● **What you will do**:
Give every entry again, exactly.

● **Stored data**:
[Start of section]

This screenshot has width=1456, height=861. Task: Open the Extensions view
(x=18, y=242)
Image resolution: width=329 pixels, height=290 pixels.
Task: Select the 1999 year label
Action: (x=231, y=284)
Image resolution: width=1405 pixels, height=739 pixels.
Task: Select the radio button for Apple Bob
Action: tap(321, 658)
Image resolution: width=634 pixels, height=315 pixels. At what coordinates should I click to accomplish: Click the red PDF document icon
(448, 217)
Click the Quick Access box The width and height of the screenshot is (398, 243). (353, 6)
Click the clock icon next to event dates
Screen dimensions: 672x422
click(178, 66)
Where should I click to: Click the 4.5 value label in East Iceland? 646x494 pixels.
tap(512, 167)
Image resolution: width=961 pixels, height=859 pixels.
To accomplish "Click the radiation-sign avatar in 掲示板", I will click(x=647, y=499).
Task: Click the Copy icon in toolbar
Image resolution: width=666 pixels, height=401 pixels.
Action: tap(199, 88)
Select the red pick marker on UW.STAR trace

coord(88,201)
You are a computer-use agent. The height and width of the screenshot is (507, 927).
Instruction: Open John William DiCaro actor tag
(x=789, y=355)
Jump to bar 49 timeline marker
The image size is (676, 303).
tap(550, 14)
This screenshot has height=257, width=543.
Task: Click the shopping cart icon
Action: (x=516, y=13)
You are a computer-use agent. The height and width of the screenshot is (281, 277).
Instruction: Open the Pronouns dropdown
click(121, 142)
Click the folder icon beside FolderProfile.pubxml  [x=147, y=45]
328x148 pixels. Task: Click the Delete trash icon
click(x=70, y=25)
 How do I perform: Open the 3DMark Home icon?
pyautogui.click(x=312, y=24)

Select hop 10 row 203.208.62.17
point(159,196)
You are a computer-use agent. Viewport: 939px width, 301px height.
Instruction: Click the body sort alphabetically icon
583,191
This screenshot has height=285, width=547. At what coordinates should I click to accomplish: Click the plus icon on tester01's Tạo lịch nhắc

[End of section]

● **Response box**:
This screenshot has width=1456, height=861. Task: Open the Extensions view
(x=18, y=242)
Image resolution: width=329 pixels, height=290 pixels.
Task: Select the 1999 year label
Action: (x=231, y=284)
Image resolution: width=1405 pixels, height=739 pixels.
Task: Select the radio button for Apple Bob
Action: tap(321, 658)
Image resolution: width=634 pixels, height=315 pixels. At what coordinates should I click to accomplish: Click the red PDF document icon
(448, 217)
Click the Quick Access box The width and height of the screenshot is (398, 243). (353, 6)
Click the clock icon next to event dates
Screen dimensions: 672x422
click(178, 66)
Where should I click to: Click the 4.5 value label in East Iceland? 646x494 pixels.
tap(512, 167)
Image resolution: width=961 pixels, height=859 pixels.
To accomplish "Click the radiation-sign avatar in 掲示板", I will click(x=647, y=499).
Task: Click the Copy icon in toolbar
Image resolution: width=666 pixels, height=401 pixels.
Action: tap(199, 88)
Select the red pick marker on UW.STAR trace

coord(88,201)
You are a computer-use agent. The height and width of the screenshot is (507, 927).
Instruction: Open John William DiCaro actor tag
(x=789, y=355)
Jump to bar 49 timeline marker
The image size is (676, 303).
tap(550, 14)
This screenshot has height=257, width=543.
Task: Click the shopping cart icon
Action: (x=516, y=13)
You are a computer-use agent. The height and width of the screenshot is (281, 277).
Instruction: Open the Pronouns dropdown
click(121, 142)
Click the folder icon beside FolderProfile.pubxml  [x=147, y=45]
328x148 pixels. Task: Click the Delete trash icon
click(x=70, y=25)
 How do I perform: Open the 3DMark Home icon?
pyautogui.click(x=312, y=24)

Select hop 10 row 203.208.62.17
point(159,196)
You are a computer-use agent. Viewport: 939px width, 301px height.
Instruction: Click the body sort alphabetically icon
583,191
This screenshot has height=285, width=547. At what coordinates should I click to accomplish: Click the plus icon on tester01's Tạo lịch nhắc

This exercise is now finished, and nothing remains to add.